WORK INSTRUCTION:
Lines in the listing under this task are to be copied exactly.
──────── INPUT RECORDS
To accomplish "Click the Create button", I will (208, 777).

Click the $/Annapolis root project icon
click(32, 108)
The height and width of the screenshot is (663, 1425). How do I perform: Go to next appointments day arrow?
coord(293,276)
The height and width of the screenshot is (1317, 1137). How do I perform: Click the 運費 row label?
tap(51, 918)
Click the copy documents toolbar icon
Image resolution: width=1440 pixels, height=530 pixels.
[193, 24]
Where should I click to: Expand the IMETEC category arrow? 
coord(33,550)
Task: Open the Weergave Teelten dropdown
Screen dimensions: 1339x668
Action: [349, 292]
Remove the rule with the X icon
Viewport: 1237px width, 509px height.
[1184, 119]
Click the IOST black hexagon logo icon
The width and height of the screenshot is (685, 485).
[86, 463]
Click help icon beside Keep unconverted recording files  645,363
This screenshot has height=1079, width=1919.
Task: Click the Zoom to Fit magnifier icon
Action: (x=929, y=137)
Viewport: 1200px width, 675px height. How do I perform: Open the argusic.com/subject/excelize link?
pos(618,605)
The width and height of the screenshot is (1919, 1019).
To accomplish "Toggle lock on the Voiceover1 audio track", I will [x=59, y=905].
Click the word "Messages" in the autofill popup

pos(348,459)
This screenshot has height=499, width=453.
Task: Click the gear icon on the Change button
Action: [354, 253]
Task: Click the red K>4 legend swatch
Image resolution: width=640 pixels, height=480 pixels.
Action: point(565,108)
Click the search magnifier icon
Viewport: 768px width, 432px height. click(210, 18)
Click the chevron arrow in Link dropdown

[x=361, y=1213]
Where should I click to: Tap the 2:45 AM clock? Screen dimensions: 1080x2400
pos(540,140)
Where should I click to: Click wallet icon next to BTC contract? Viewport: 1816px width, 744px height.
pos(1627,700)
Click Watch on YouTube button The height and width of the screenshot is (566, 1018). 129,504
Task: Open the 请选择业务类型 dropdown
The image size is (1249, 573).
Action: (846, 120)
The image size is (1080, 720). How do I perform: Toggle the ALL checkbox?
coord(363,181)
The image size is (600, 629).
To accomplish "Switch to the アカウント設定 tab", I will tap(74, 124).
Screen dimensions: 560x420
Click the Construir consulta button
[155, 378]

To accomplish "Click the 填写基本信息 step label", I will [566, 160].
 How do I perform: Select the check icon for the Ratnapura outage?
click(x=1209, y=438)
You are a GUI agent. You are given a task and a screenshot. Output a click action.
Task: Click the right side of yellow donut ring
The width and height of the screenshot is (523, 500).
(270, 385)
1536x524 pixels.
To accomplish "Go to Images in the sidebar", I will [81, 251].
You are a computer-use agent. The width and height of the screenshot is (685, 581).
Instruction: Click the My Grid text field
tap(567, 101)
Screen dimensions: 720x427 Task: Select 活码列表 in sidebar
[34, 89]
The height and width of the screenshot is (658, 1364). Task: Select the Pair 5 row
────────────────
FINAL ANSWER:
To accomplish "Click the Create button", I will (208, 777).

Click the $/Annapolis root project icon
click(32, 108)
The height and width of the screenshot is (663, 1425). How do I perform: Go to next appointments day arrow?
coord(293,276)
The height and width of the screenshot is (1317, 1137). How do I perform: Click the 運費 row label?
tap(51, 918)
Click the copy documents toolbar icon
Image resolution: width=1440 pixels, height=530 pixels.
[193, 24]
Where should I click to: Expand the IMETEC category arrow? 
coord(33,550)
Task: Open the Weergave Teelten dropdown
Screen dimensions: 1339x668
Action: [349, 292]
Remove the rule with the X icon
Viewport: 1237px width, 509px height.
[1184, 119]
Click the IOST black hexagon logo icon
The width and height of the screenshot is (685, 485).
[86, 463]
Click help icon beside Keep unconverted recording files  645,363
This screenshot has height=1079, width=1919.
Task: Click the Zoom to Fit magnifier icon
Action: (x=929, y=137)
Viewport: 1200px width, 675px height. How do I perform: Open the argusic.com/subject/excelize link?
pos(618,605)
The width and height of the screenshot is (1919, 1019).
To accomplish "Toggle lock on the Voiceover1 audio track", I will [x=59, y=905].
Click the word "Messages" in the autofill popup

pos(348,459)
This screenshot has height=499, width=453.
Task: Click the gear icon on the Change button
Action: [354, 253]
Task: Click the red K>4 legend swatch
Image resolution: width=640 pixels, height=480 pixels.
Action: point(565,108)
Click the search magnifier icon
Viewport: 768px width, 432px height. click(210, 18)
Click the chevron arrow in Link dropdown

[x=361, y=1213]
Where should I click to: Tap the 2:45 AM clock? Screen dimensions: 1080x2400
pos(540,140)
Where should I click to: Click wallet icon next to BTC contract? Viewport: 1816px width, 744px height.
pos(1627,700)
Click Watch on YouTube button The height and width of the screenshot is (566, 1018). 129,504
Task: Open the 请选择业务类型 dropdown
The image size is (1249, 573).
Action: (846, 120)
The image size is (1080, 720). How do I perform: Toggle the ALL checkbox?
coord(363,181)
The image size is (600, 629).
To accomplish "Switch to the アカウント設定 tab", I will tap(74, 124).
Screen dimensions: 560x420
Click the Construir consulta button
[155, 378]

To accomplish "Click the 填写基本信息 step label", I will [566, 160].
 How do I perform: Select the check icon for the Ratnapura outage?
click(x=1209, y=438)
You are a GUI agent. You are given a task and a screenshot. Output a click action.
Task: Click the right side of yellow donut ring
The width and height of the screenshot is (523, 500).
(270, 385)
1536x524 pixels.
To accomplish "Go to Images in the sidebar", I will [81, 251].
You are a computer-use agent. The width and height of the screenshot is (685, 581).
Instruction: Click the My Grid text field
tap(567, 101)
Screen dimensions: 720x427 Task: Select 活码列表 in sidebar
[34, 89]
The height and width of the screenshot is (658, 1364). Task: Select the Pair 5 row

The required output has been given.